WORK INSTRUCTION ->
Transcribe each record exactly; skip any picture.

SOURCE MATERIAL ->
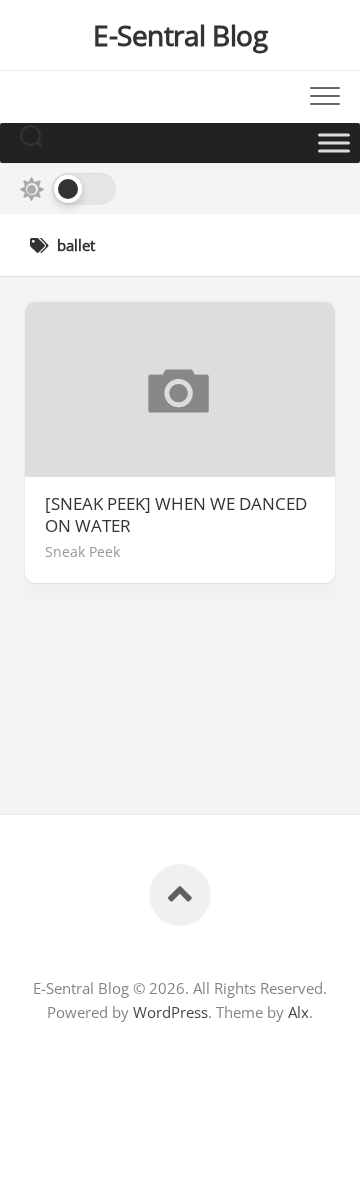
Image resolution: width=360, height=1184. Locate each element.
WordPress (170, 1012)
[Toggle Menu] (334, 142)
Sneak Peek (82, 551)
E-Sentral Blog (180, 35)
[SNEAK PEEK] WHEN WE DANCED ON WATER (176, 515)
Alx (298, 1012)
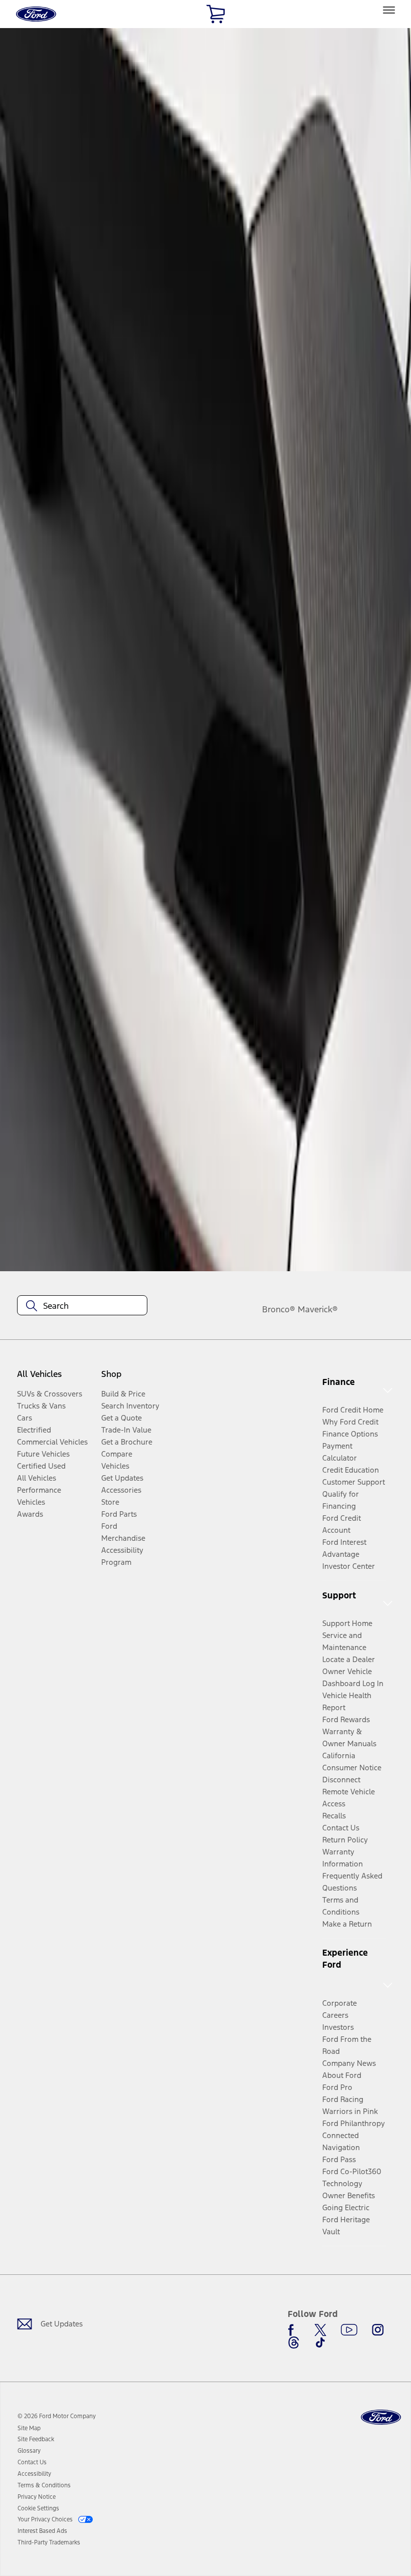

SOLUTION ->
Image resolution: width=360, height=1184. Locate each element.
WordPress (170, 1012)
[Toggle Menu] (334, 142)
Sneak Peek (82, 551)
E-Sentral Blog (180, 35)
[SNEAK PEEK] WHEN WE DANCED ON WATER (176, 515)
Alx (298, 1012)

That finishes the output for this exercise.